-- Problems to work on --
1/ Copy the SaveModelCallback post word for word, from "To_distributed() with SaveModelCallback" to "self, metrics=self.metrics, callbacks=self.callbacks+callbacks)".
2/ Carry the SaveModelCallback post forward, picking up right after its last line.

-- Given passage --
To_distributed() with SaveModelCallback

SaveModelCallback seems to be causing pickle errors while training with multi gpu using to_distributed():

 File "/home/turgutluk/fastai/fastai/basic_train.py", line 111, in fit
    fit(epochs, self, metrics=self.metrics, callbacks=self.callbacks+callbacks)
  File "/home/turgutluk/fastai/fastai/basic_train.py", line 111, in fit
    finally: cb_handler.on_train_end(exception)
  File "/home/turgutluk/fastai/fastai/callback.py", line 322, in on_train_end
    finally: cb_handler.on_train_end(exception)
  File "/home/turgutluk/fastai/fastai/callback.py", line 322, in on_train_end
    finally: cb_handler.on_train_end(exception)
  File "/home/turgutluk/fastai/fastai/callback.py", line 322, in on_train_end
    self('train_end', exception=exception)
  File "/home/turgutluk/fastai/fastai/callback.py", line 250, in __call__
    self('train_end', exception=exception)
  File "/home/turgutluk/fastai/fastai/callback.py", line 250, in __call__
    self('train_end', exception=exception)

[Entries on where items appear]
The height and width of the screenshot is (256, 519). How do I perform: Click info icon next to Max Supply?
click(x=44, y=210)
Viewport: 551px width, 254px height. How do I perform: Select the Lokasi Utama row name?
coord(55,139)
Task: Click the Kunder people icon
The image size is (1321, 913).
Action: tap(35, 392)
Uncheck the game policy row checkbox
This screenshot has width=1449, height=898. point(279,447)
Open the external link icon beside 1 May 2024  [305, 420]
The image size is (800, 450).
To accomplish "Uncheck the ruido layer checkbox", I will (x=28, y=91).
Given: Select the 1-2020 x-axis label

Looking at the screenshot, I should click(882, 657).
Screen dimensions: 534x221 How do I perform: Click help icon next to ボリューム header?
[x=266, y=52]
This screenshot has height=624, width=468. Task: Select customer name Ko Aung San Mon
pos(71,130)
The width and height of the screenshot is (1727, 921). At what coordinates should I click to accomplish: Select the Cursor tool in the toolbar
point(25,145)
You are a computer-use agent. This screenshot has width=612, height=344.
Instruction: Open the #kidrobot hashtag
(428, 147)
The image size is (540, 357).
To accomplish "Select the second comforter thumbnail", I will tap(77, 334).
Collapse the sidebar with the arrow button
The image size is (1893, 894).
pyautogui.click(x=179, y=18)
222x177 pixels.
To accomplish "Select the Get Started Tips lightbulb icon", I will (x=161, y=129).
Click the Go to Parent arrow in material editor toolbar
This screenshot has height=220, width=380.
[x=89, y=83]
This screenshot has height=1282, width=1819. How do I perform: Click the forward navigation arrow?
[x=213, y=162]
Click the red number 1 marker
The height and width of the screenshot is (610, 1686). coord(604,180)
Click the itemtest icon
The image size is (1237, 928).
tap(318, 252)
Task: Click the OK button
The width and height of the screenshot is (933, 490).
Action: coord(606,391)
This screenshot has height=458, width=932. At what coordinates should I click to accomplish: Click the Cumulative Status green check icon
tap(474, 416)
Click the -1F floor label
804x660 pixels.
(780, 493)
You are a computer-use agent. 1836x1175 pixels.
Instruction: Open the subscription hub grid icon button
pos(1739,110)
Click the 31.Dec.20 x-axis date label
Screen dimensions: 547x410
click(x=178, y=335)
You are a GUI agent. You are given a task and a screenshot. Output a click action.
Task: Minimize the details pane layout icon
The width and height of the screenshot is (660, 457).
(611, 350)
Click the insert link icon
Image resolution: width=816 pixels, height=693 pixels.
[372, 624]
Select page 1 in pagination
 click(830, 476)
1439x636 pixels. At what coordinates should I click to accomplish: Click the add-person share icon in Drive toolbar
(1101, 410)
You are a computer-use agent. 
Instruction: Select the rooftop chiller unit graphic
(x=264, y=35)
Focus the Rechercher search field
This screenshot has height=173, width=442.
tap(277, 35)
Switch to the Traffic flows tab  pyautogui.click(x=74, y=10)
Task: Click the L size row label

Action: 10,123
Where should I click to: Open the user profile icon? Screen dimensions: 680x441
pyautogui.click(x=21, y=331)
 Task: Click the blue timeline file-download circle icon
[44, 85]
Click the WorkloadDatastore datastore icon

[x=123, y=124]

-- Answers in order --
1/
To_distributed() with SaveModelCallback

SaveModelCallback seems to be causing pickle errors while training with multi gpu using to_distributed():

 File "/home/turgutluk/fastai/fastai/basic_train.py", line 111, in fit
    fit(epochs, self, metrics=self.metrics, callbacks=self.callbacks+callbacks)

2/
  File "/home/turgutluk/fastai/fastai/callback.py", line 250, in __call__
    for cb in self.callbacks: self._call_and_update(cb, cb_name, **kwargs)
  File "/home/turgutluk/fastai/fastai/callback.py", line 240, in _call_and_update
    for cb in self.callbacks: self._call_and_update(cb, cb_name, **kwargs)
  File "/home/turgutluk/fastai/fastai/callback.py", line 240, in _call_and_update
    for cb in self.callbacks: self._call_and_update(cb, cb_name, **kwargs)
  File "/home/turgutluk/fastai/fastai/callback.py", line 240, in _call_and_update
    new = ifnone(getattr(cb, f'on_{cb_name}')(**self.state_dict, **kwargs), dict())
  File "/home/turgutluk/fastai/fastai/callbacks/tracker.py", line 104, in on_train_end
    new = ifnone(getattr(cb, f'on_{cb_name}')(**self.state_dict, **kwargs), dict())
  File "/home/turgutluk/fastai/fastai/callbacks/tracker.py", line 104, in on_train_end
    new = ifnone(getattr(cb, f'on_{cb_name}')(**self.state_dict, **kwargs), dict())
  File "/home/turgutluk/fastai/fastai/callbacks/tracker.py", line 104, in on_train_end
    self.learn.load(f'{self.name}', purge=False)
  File "/home/turgutluk/fastai/fastai/basic_train.py", line 264, in load
    self.learn.load(f'{self.name}', purge=False)
  File "/home/turgutluk/fastai/fastai/basic_train.py", line 264, in load
    self.learn.load(f'{self.name}', purge=False)
  File "/home/turgutluk/fastai/fastai/basic_train.py", line 264, in load
    state = torch.load(self.path/self.model_dir/f'{name}.pth', map_location=device)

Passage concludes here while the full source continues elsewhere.